> Your task
The expected output is exactly the lines below, starting at the line with "Where should I" and ending at the line with "Click the In", both included; no other line belongs in it.

> Material for this task

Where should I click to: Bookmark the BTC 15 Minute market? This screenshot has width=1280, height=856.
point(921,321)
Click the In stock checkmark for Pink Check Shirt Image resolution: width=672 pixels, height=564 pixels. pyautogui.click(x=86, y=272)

==

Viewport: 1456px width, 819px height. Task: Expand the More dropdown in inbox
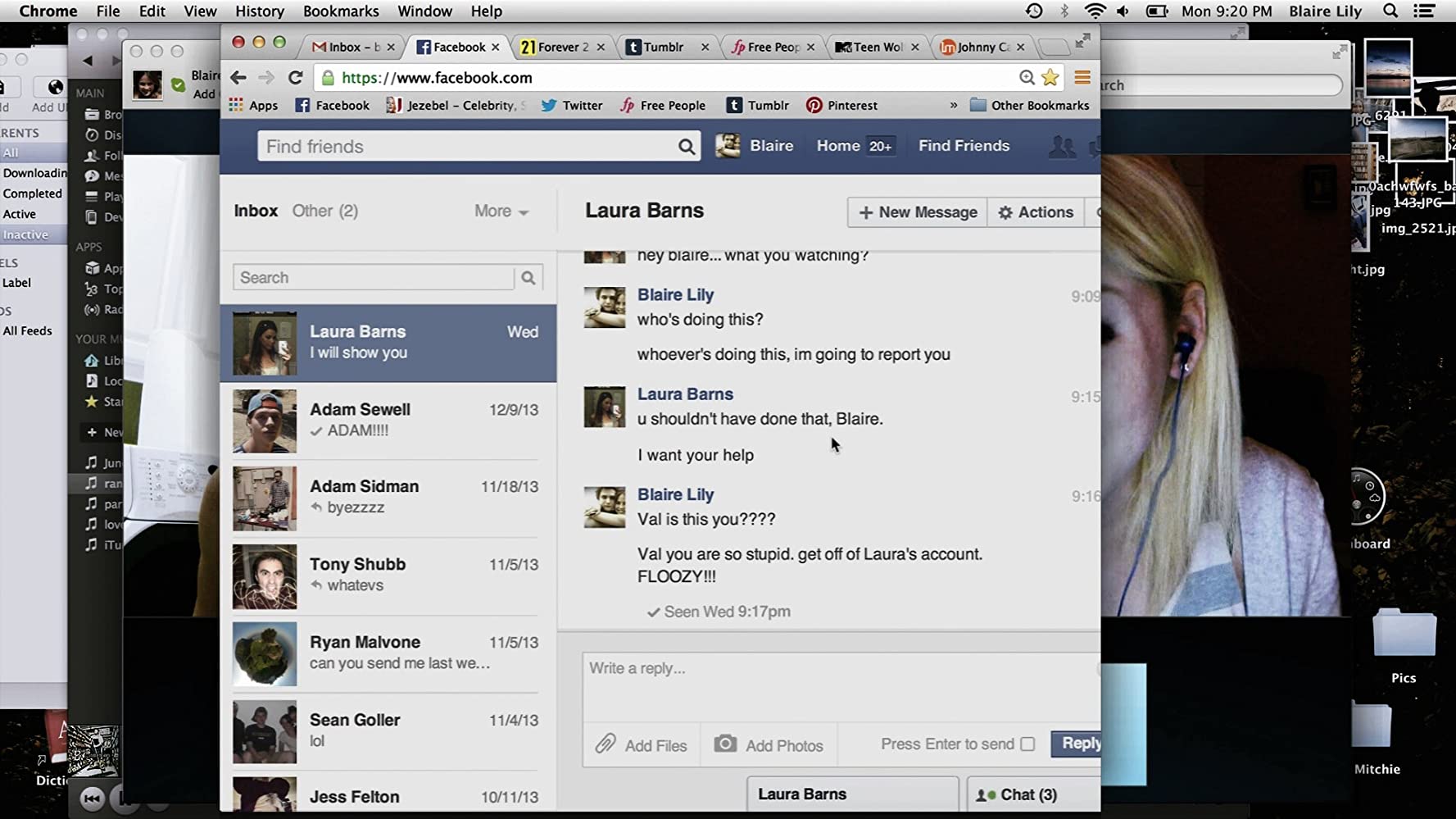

...

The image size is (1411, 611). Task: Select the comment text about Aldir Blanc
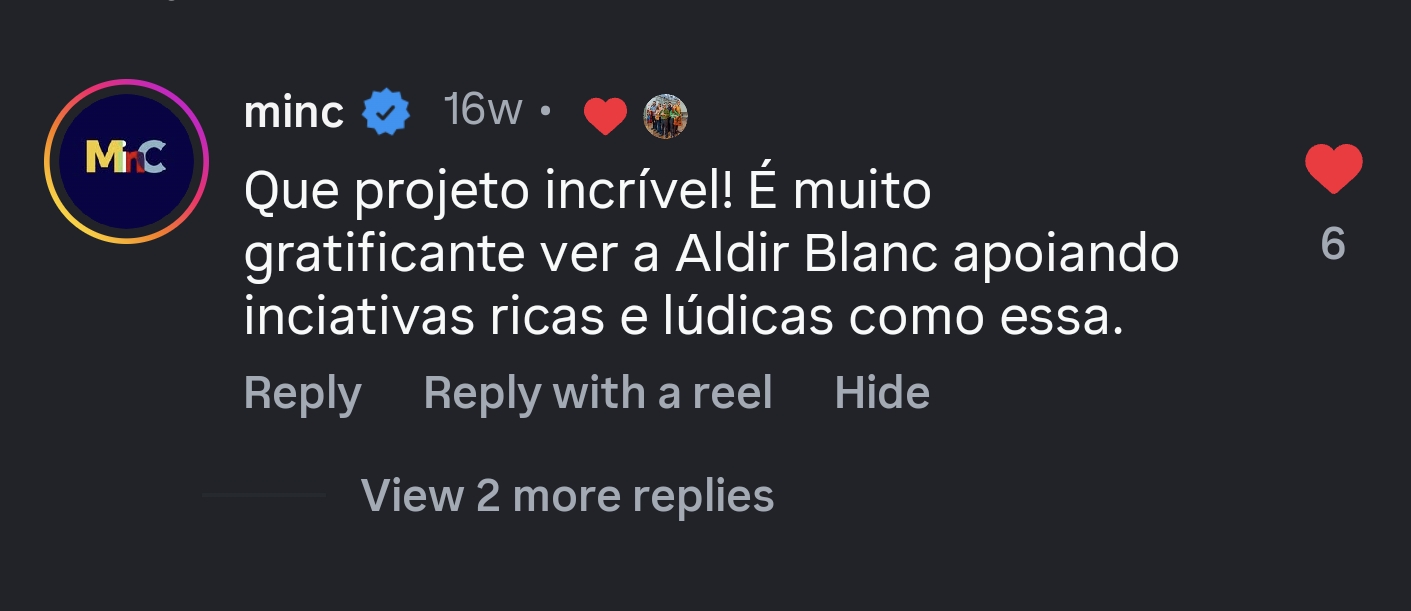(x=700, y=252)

> Answer to the exercise
Where should I click to: Bookmark the BTC 15 Minute market? This screenshot has width=1280, height=856.
point(921,321)
Click the In stock checkmark for Pink Check Shirt Image resolution: width=672 pixels, height=564 pixels. pyautogui.click(x=86, y=272)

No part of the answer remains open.